En parallèle de cette production pour Soleil, je crée une nouvelle série intitulé Arelate en collaboration avec Alain Genot qui cosigne le scénario de cette histoire se passant sur Arles à la fin du premier siècle après J.-C. C'est pour moi l'occasion de revenir au scénario mais également à la couleur.»
Sieurac tient un intéressant blog: https://laurentsieurac.blogspot.fr/



Biographie d'Alain Genot (co-scénariste, archéologue)
Alain Genot est né le 19 avril 1973 à Rognac (13) et a vécu et grandi dans la ville de Berre l'Etang (13). 
«Après un Bac B (science éco), je suis entré à la faculté des lettres d'Aix en Provence où j'ai suivi des études d'Histoire tout en ayant des emplois salariés. Je me suis ensuite spécialisé en archéologie et en 1998 j'ai obtenu une Maîtrise de science et technique en archéologie et patrimoine méditerranéen.
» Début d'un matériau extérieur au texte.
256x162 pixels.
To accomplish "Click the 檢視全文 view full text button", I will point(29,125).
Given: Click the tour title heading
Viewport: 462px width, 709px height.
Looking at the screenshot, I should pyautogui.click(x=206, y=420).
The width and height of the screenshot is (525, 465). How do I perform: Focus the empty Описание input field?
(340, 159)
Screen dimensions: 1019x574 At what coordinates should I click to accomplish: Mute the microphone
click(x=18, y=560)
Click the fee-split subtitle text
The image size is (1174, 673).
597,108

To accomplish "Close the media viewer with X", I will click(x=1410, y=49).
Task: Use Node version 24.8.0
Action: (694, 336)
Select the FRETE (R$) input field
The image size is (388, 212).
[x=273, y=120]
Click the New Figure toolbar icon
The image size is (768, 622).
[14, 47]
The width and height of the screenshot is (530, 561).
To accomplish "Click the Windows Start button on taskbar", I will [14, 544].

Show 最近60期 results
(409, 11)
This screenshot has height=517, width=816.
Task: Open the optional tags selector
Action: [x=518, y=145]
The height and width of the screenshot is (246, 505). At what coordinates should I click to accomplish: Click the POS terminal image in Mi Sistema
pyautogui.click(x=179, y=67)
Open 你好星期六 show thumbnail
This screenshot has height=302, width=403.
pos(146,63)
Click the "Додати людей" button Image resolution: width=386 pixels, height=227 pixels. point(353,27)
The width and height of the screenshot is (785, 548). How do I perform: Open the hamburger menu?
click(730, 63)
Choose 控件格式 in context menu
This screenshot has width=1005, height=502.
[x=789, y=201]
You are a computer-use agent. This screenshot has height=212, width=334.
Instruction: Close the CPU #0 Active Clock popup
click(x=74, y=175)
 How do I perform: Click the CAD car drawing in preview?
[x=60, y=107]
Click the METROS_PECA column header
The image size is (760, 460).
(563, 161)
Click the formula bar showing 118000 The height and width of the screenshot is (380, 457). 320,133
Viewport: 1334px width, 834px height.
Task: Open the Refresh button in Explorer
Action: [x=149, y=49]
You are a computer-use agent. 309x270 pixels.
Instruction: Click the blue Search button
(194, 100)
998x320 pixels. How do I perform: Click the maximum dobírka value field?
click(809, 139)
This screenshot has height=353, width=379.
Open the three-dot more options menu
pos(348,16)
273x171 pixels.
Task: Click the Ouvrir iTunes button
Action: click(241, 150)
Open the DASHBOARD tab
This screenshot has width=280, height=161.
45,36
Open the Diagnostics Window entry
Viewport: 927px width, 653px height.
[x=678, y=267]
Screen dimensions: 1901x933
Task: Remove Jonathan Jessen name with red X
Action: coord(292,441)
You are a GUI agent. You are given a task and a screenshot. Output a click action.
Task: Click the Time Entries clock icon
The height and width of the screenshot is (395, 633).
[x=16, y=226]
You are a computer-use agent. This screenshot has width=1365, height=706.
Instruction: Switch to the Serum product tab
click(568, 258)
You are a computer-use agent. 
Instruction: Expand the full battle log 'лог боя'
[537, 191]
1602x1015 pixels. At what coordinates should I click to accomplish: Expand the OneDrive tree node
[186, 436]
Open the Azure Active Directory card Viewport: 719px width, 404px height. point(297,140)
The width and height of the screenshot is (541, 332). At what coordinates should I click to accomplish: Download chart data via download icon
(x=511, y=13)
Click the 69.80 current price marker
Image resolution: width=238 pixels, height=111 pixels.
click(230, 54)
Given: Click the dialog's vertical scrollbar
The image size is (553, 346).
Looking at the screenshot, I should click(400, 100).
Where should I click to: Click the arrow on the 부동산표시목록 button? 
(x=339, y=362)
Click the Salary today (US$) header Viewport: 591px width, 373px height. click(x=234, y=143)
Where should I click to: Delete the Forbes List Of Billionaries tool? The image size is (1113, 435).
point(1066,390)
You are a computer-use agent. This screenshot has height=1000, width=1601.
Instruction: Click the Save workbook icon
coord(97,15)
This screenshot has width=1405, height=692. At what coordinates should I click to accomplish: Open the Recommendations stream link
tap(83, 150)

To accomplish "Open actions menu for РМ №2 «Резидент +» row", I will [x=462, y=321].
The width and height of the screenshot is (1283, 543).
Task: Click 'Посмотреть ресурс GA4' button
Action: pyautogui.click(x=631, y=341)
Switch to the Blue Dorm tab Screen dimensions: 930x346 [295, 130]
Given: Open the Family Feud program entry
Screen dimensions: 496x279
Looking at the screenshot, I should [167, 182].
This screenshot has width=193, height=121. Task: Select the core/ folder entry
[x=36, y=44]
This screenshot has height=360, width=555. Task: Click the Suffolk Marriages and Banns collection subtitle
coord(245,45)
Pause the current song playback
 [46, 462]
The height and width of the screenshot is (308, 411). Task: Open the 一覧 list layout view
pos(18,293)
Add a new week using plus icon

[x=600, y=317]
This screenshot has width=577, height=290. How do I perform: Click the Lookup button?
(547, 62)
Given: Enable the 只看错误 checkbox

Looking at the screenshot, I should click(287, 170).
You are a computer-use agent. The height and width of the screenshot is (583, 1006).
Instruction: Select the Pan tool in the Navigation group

S'ensuivent les premiers chantiers en tant qu'archéologue salarié (jusque là le bénévolat était la règle) et ma première direction scientifique d'une opération archéologique en 1999 à... Berre l'Etang. Cette opération durera trois ans et sera l'occasion pour moi de concilier deux aspects qui me semblent primordiaux de mon métier : la gestion complète d'une opération archéologique et l'ouverture vers le grand public.
En effet, ce que l'on appelle la médiation de l'archéologie est à mes yeux une mission fondamentale de service public qui ne doit pas être considérée comme un objet de luxe. Cette ouverture vers le public me vaudra d'être contacté, courant 2003, par le musée départemental Arles antique, alors à la recherche d'un scientifique sensible à la vulgarisation scientifique. C'est au sein du service archéologique de cet établissement que je travaille actuellement, partageant mon temps entre le travail de terrain, la rédaction scientifique et la mise en place d'actions à destination du grand public.»